Your tasks:
1) In the Whitman passage, why did questioning a teacher carry a risk in the writer's schooling in Nepal? Answer in one to three sentences.
2) Pick up the Whitman passage after its final sentence and continue it.

Quoted text:
A day before commencement, my English professor had given me a card with a portrait of Walt Whitman. Knowing about my love for the poet’s works, he quoted his favorite lines from Song of Myself, thinking it perfectly fit for the next step in my journey. Through Whitman, he was telling me:
You shall no longer take things at second or third hand, nor
look through the eyes of the dead, nor feed on the
spectres in books. You shall not look through my eyes either, nor take things
from me,
You shall listen to all sides and filter them from yourself.
I read those lines over and over again that night like I had done countless times before when I was assigned to read the poem for the American Literature class. I was being asked to not let all the things I had learnt to simply sink-in. I was being urged instead, to question what I was being told and only believe the ones that I held true to myself. Until I went to college, no teacher had ever asked me to learn this way - through my own lens and not just by learning through someone else’s thinking. My education prior to college (in Nepal) was all about writing exactly what I was being told by my teachers. Being creative was not really something that was prioritised, I simply had to believe in what I was being taught. Asking too many questions or questioning the teacher’s thinking easily resulted in being labelled a ‘disrespectful student’ and getting bad grades in exams. “Perhaps, none of my school teachers had ever read Whitman, or realised the importance of introspection,” I thought.

Data extract:

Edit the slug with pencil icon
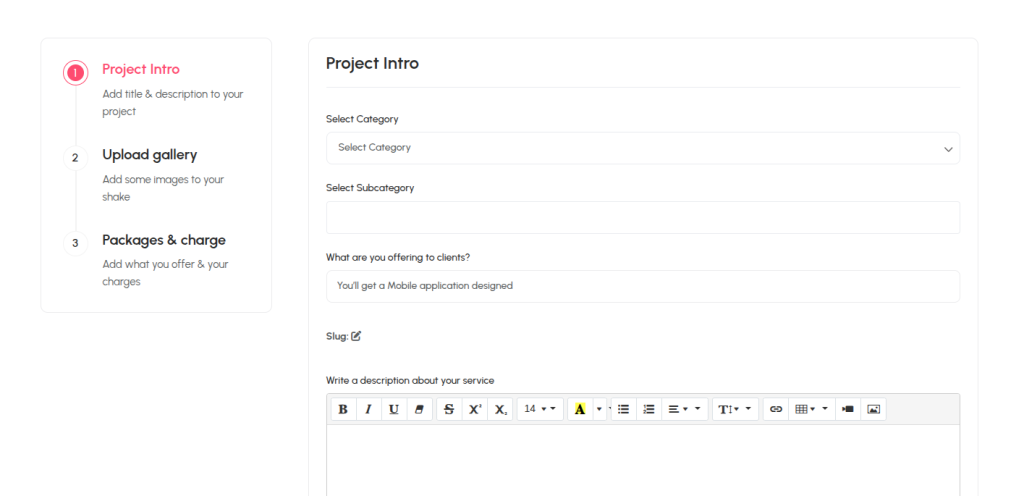The image size is (1024, 496). point(356,336)
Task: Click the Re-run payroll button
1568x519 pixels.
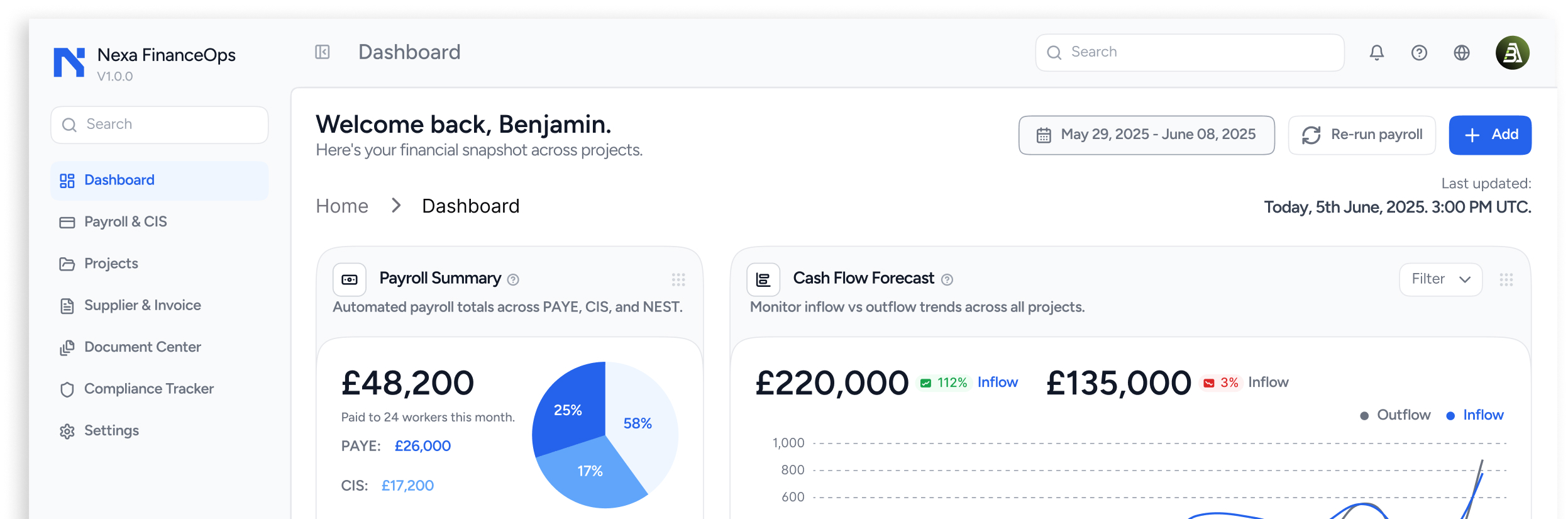Action: [1362, 135]
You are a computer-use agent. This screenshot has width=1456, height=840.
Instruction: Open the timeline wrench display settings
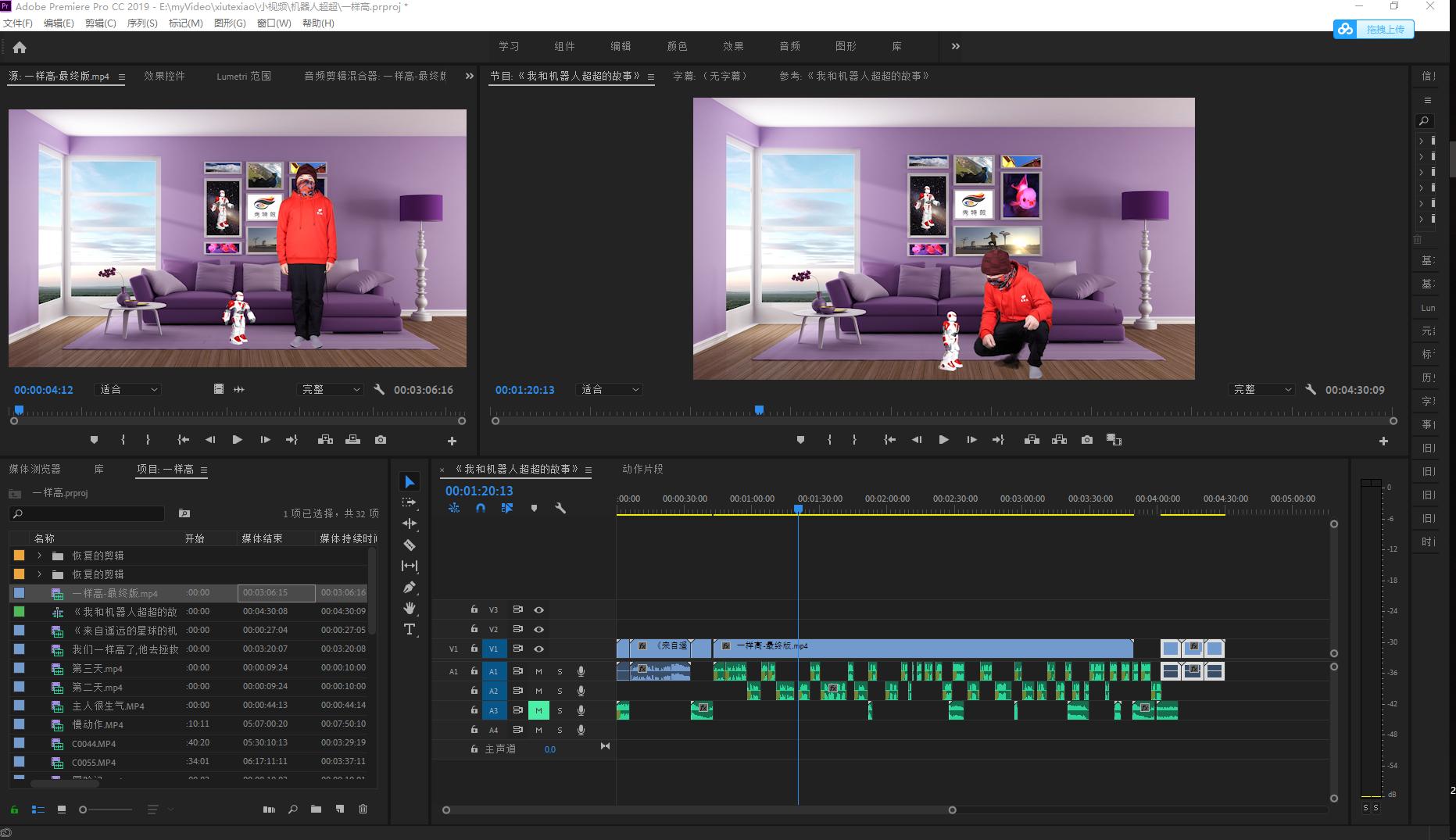click(x=560, y=508)
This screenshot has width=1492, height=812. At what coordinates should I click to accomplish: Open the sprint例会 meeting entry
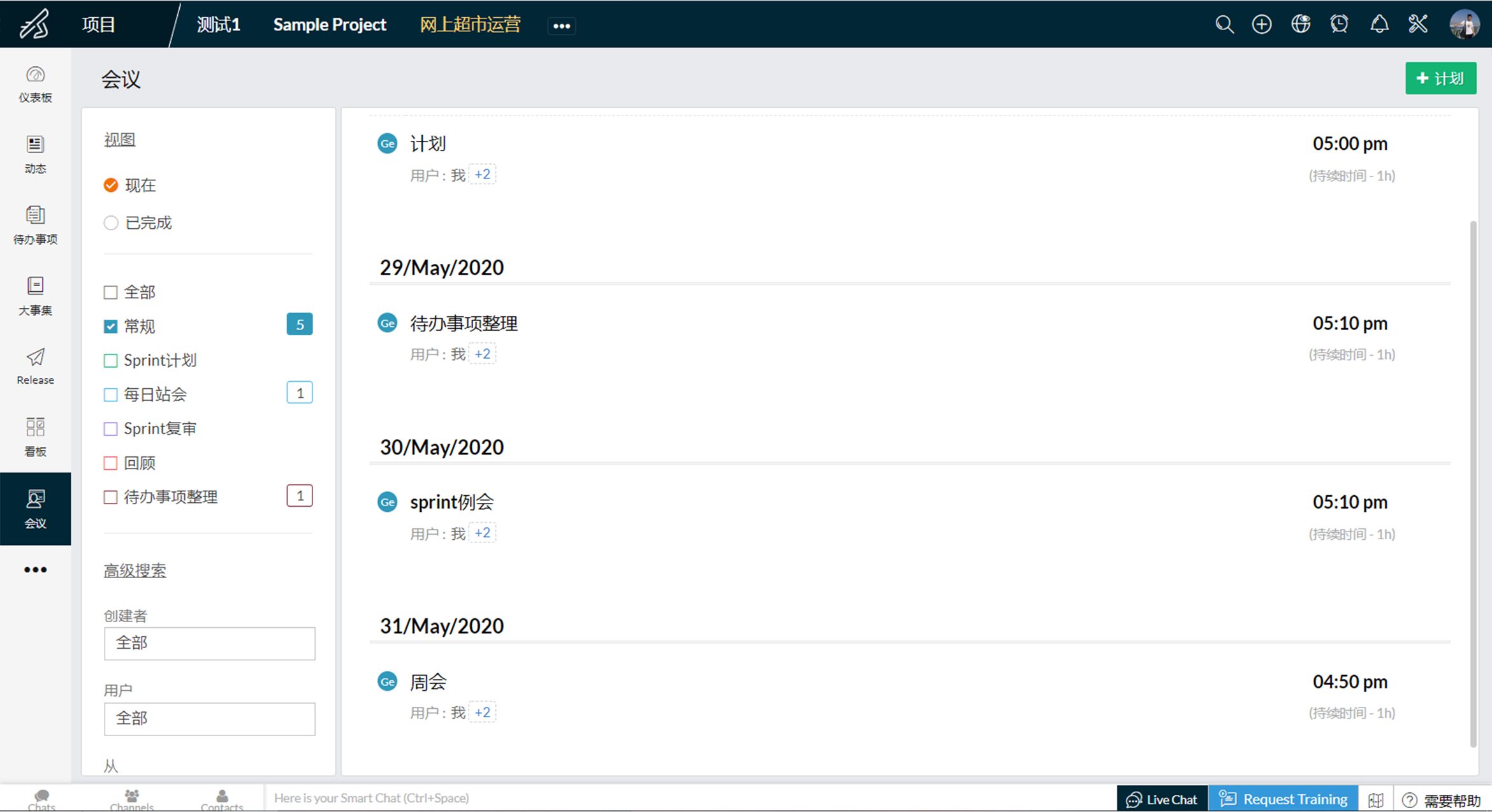coord(451,502)
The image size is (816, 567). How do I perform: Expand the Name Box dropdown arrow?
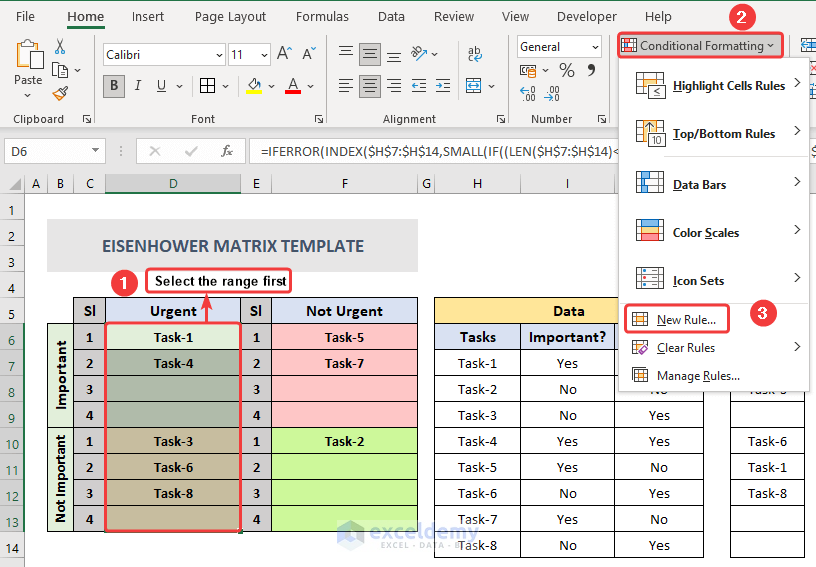[x=96, y=152]
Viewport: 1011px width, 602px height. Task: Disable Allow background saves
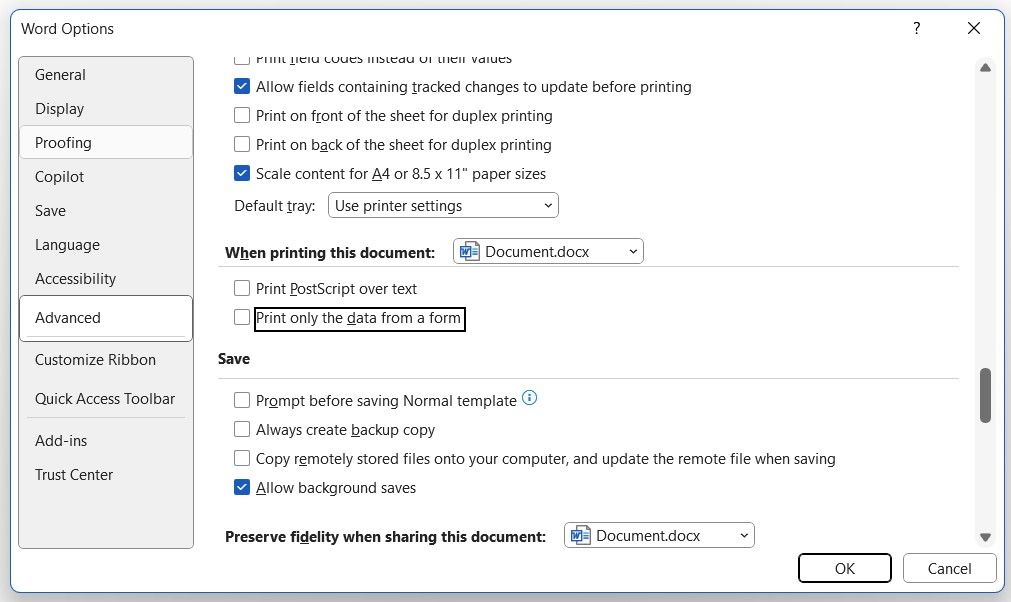(242, 488)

Results by task:
1) Asking too many questions or challenging a teacher's thinking could easily get a student labeled a "disrespectful student." It could also lead to bad grades in exams. School there meant writing exactly what teachers said and believing what was taught.

2)
“Four years of college were the golden years of your life,” my father said a few weeks back, just as I came home after travelling throughout America for about two months. I smiled and agreed to what he said, because college life was indeed a very special time for me. They were not my ‘golden years,’ as he put it, just because it was a new experience, but more so because it kindled an awakening within myself. As I sit back now and think about what I have learnt through college, I do think about many classes and the books that I read and what they taught me, but most importantly, I realised that I discovered myself while in college. The most precious gift those four years gave me was the chance to explore myself.
In one of my favorite Emily Dickinson poems, she famously writes, “the brain is wider than the sky.” Only through constant questioning and curiosity can we realise the immensity of human mind that Dickinson tries to explain in her work. To be able to fully understand and appreciate the world and ourselves, one must constantly practice questioning and not hesitate to be inquisitive. I can proudly state, for the first time in my life, that the last four years of my education has indeed urged me to seek this depth. Much as I hate admitting it, I do not think it would have been the same had I stayed back for my college education.
Three months have passed since graduation, and as I sit in the room that I grew up in, I realise the changes I have gone through. I left home not knowing who I actually was, and then came back finally getting to know myself better. The Whitman card that I brought back with me sits on my study desk, and the gaze on the poet’s face seems to question me every day if I am indeed living an examined life. I have Whitman who constantly stirs this question in me on a daily basis and I believe this makes my existence more meaningful. At the same time, I wonder how many actually practise this. Perhaps, the question we all should ask ourselves once in a while, if not every day is: “Am I living an examined life?”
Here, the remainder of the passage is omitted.